Reinforcement Learned Curricula for NMT

Link to paper: https://arxiv.org/abs/1903.00041

An interesting aspect of training deep NLP models is that the order you present training data to them matters. This can be very useful for transfer learning: train the model on a lot of general data from a large corpus, and then fine-tune the model on less noisy, more in-domain data that you really care about it understanding. This way, modellers can take advantage of both a wide understanding of semantics and syntax, and a more narrow in-depth understanding of the task at hand.

One can think of this transfer learning method as a two-step curriculum. But what if we delved deeper, instead figuring out which order to present each sentence in a dataset to the model during training?
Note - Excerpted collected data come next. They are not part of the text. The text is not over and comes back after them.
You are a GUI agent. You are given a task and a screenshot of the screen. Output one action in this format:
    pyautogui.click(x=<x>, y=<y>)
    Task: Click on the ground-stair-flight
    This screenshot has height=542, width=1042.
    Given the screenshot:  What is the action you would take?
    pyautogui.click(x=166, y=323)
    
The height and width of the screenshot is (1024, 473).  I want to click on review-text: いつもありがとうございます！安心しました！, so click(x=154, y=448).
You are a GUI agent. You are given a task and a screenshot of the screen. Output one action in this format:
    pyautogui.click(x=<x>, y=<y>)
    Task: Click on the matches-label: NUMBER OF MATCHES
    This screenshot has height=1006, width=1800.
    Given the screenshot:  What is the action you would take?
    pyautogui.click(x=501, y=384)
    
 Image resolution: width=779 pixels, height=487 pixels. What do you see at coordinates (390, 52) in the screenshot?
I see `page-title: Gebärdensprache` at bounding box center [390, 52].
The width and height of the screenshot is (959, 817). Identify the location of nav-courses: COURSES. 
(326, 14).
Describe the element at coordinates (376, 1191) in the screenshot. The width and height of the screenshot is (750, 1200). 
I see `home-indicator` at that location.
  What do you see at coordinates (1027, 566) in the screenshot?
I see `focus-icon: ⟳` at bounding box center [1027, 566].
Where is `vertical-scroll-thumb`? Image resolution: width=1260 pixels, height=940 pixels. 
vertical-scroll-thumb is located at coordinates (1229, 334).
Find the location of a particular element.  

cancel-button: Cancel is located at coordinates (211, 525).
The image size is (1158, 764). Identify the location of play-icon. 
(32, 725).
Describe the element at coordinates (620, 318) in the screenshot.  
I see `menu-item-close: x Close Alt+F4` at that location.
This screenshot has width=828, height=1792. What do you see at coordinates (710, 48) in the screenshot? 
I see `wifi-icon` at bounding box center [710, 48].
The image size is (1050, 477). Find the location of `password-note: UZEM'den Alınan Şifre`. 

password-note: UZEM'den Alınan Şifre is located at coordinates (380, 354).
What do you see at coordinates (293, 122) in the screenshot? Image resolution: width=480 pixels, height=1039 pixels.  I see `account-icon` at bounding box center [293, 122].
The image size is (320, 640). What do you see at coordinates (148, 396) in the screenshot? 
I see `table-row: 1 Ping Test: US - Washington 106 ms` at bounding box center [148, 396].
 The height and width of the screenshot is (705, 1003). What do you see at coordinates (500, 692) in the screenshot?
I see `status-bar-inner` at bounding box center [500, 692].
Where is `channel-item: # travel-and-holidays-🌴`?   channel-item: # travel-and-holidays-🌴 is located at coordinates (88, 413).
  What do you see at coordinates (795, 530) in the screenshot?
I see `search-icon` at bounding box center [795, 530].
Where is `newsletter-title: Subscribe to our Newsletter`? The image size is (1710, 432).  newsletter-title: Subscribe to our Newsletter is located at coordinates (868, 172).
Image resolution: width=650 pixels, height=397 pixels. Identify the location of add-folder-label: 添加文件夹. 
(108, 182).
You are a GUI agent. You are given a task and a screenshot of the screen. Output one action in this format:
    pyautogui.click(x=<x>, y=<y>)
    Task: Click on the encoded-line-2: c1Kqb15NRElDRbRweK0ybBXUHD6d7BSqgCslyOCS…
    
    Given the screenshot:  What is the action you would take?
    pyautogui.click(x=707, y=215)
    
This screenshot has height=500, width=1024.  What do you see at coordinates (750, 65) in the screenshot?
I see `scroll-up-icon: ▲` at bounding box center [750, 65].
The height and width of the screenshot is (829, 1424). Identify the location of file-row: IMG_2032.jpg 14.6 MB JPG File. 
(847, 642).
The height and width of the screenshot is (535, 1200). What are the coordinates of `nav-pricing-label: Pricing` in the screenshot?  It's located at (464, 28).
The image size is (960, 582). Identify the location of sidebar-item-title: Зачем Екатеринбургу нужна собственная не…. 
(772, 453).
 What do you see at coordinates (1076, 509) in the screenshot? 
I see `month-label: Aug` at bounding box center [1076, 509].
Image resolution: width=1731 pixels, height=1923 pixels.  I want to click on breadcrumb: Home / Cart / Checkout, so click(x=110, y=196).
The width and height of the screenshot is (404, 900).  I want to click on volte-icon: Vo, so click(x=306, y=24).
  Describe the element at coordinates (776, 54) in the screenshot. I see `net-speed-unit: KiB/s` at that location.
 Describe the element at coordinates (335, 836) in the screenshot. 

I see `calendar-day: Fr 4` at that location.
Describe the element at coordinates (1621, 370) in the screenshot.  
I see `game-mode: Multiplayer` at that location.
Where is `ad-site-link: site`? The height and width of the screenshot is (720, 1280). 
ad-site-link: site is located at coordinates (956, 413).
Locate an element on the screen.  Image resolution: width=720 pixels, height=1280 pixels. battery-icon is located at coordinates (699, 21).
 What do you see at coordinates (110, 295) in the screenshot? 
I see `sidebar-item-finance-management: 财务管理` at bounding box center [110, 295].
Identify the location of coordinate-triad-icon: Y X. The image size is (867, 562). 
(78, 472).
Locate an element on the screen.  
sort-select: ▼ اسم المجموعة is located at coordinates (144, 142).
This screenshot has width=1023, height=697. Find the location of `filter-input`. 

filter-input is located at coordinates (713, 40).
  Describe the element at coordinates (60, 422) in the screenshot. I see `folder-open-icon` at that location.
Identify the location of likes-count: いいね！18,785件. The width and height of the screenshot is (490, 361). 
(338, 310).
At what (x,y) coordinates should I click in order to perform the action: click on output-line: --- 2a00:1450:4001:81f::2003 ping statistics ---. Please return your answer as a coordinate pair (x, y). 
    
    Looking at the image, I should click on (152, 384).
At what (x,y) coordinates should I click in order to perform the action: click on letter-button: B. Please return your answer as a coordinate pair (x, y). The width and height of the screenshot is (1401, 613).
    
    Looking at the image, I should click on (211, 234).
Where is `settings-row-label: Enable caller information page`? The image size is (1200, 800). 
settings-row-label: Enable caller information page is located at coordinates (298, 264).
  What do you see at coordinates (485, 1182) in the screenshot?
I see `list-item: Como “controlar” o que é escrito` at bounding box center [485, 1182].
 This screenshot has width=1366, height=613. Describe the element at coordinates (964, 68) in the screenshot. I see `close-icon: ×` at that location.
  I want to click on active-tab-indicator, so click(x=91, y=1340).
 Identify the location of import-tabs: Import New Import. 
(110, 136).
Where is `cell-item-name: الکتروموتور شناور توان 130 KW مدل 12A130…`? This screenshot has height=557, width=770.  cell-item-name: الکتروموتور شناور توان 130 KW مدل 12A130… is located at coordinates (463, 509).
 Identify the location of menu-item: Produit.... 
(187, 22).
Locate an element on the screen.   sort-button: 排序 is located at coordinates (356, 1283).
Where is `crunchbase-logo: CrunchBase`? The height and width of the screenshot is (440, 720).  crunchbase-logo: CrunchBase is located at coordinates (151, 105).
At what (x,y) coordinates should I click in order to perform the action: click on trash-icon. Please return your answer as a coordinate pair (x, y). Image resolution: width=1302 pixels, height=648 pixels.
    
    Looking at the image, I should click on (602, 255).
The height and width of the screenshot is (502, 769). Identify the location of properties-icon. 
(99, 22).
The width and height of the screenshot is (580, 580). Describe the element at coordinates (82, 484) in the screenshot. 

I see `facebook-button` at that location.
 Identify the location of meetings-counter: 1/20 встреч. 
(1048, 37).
A team of Google researchers recently investigated this by grading input sentences by noise, and training a neural machine translation (NMT) model while gradually decreasing the proportion of noisy sentences it was taught to translate (Wang et al. 2018). This allowed the model to perform well in general, while being robust to severe noise.

Kumar et al. take this a step further, letting the machine choose its training curriculum, at least with respect to noise, by casting training as meta-learning in a reinforcement learning (RL) context. The RL model chooses how much noise to train-on before each training step. They divide their training corpus into 6 bins of increasing noise.

The RL paradigm they use is called “Deep Q-Learning (DQN)”: the RL agent (their NMT model) recieves an observation from the environment and conditions on it, and produces an action to execute on the environment. The reward it receives represents the goodness of the action.

In this case, the observation stage is cast as the NMT’s performance at various levels of noise - drawn from each noise-level bin. Performance is a function of log likelihood, which plummets in the early stages of trianing. Because of this, the authors train the NMT without reinforcement to start with, letting it level-out a little before turning it on. The reward is the gradient of the log likelihood of a translation from a held-out validation set.

The RL behavior that results from this training schedule is fascinating. Instead of following the heuristics of Wang et al. (2018), it very rapidly chooses a constant ⁸⁰⁄₂₀ split between the cleanest and second-to-noisiest bins, respectively. Its performance is similar to Wang et al.’s model.

Unfortunately, they don’t dig in to this interesting behavior, pushing it off to future work. I look forward to reading their findings.